WHAT YOU NEED TO DO.
Repeat each entry exactly.

[Opening DATA FOR THE TASK section]

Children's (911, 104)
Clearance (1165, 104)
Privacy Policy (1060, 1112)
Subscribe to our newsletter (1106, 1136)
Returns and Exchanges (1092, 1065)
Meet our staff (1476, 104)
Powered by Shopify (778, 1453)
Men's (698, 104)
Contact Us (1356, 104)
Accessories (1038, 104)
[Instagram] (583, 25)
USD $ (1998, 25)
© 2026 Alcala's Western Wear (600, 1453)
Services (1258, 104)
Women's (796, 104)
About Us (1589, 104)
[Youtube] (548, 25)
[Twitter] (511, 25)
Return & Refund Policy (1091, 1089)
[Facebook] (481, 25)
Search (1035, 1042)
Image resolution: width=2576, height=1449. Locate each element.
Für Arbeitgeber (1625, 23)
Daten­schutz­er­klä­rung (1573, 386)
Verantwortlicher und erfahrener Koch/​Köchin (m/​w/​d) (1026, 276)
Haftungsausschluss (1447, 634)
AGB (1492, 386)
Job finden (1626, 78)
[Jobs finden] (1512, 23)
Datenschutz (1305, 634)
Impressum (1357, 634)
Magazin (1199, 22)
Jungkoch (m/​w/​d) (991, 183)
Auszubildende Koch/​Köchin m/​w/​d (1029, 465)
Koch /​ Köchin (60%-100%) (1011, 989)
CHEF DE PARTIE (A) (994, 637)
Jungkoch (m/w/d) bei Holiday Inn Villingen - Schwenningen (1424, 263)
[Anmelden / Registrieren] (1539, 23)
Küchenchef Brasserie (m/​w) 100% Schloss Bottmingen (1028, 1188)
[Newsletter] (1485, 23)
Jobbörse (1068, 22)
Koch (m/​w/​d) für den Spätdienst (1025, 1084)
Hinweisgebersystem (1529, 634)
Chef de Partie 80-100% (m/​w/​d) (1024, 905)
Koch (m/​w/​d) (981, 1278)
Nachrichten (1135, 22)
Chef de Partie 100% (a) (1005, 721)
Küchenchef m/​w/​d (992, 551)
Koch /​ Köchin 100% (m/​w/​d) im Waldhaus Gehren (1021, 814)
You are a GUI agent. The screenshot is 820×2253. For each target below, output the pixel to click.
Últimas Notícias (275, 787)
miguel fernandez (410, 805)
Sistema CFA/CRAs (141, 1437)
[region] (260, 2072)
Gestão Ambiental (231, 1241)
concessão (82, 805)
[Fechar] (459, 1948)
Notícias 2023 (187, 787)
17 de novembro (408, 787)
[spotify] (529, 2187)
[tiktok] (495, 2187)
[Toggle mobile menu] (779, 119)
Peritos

[Closing DATA FOR THE TASK section]

REPLY.
Children's (911, 104)
Clearance (1165, 104)
Privacy Policy (1060, 1112)
Subscribe to our newsletter (1106, 1136)
Returns and Exchanges (1092, 1065)
Meet our staff (1476, 104)
Powered by Shopify (778, 1453)
Men's (698, 104)
Contact Us (1356, 104)
Accessories (1038, 104)
[Instagram] (583, 25)
USD $ (1998, 25)
© 2026 Alcala's Western Wear (600, 1453)
Services (1258, 104)
Women's (796, 104)
About Us (1589, 104)
[Youtube] (548, 25)
[Twitter] (511, 25)
Return & Refund Policy (1091, 1089)
[Facebook] (481, 25)
Search (1035, 1042)
Image resolution: width=2576, height=1449. Locate each element.
Für Arbeitgeber (1625, 23)
Daten­schutz­er­klä­rung (1573, 386)
Verantwortlicher und erfahrener Koch/​Köchin (m/​w/​d) (1026, 276)
Haftungsausschluss (1447, 634)
AGB (1492, 386)
Job finden (1626, 78)
[Jobs finden] (1512, 23)
Datenschutz (1305, 634)
Impressum (1357, 634)
Magazin (1199, 22)
Jungkoch (m/​w/​d) (991, 183)
Auszubildende Koch/​Köchin m/​w/​d (1029, 465)
Koch /​ Köchin (60%-100%) (1011, 989)
CHEF DE PARTIE (A) (994, 637)
Jungkoch (m/w/d) bei Holiday Inn Villingen - Schwenningen (1424, 263)
[Anmelden / Registrieren] (1539, 23)
Küchenchef Brasserie (m/​w) 100% Schloss Bottmingen (1028, 1188)
[Newsletter] (1485, 23)
Jobbörse (1068, 22)
Koch (m/​w/​d) für den Spätdienst (1025, 1084)
Hinweisgebersystem (1529, 634)
Chef de Partie 80-100% (m/​w/​d) (1024, 905)
Koch (m/​w/​d) (981, 1278)
Nachrichten (1135, 22)
Chef de Partie 100% (a) (1005, 721)
Küchenchef m/​w/​d (992, 551)
Koch /​ Köchin 100% (m/​w/​d) im Waldhaus Gehren (1021, 814)
You are a GUI agent. The screenshot is 820×2253. For each target below, output the pixel to click.
Últimas Notícias (275, 787)
miguel fernandez (410, 805)
Sistema CFA/CRAs (141, 1437)
[region] (260, 2072)
Gestão Ambiental (231, 1241)
concessão (82, 805)
[Fechar] (459, 1948)
Notícias 2023 (187, 787)
17 de novembro (408, 787)
[spotify] (529, 2187)
[tiktok] (495, 2187)
[Toggle mobile menu] (779, 119)
Peritos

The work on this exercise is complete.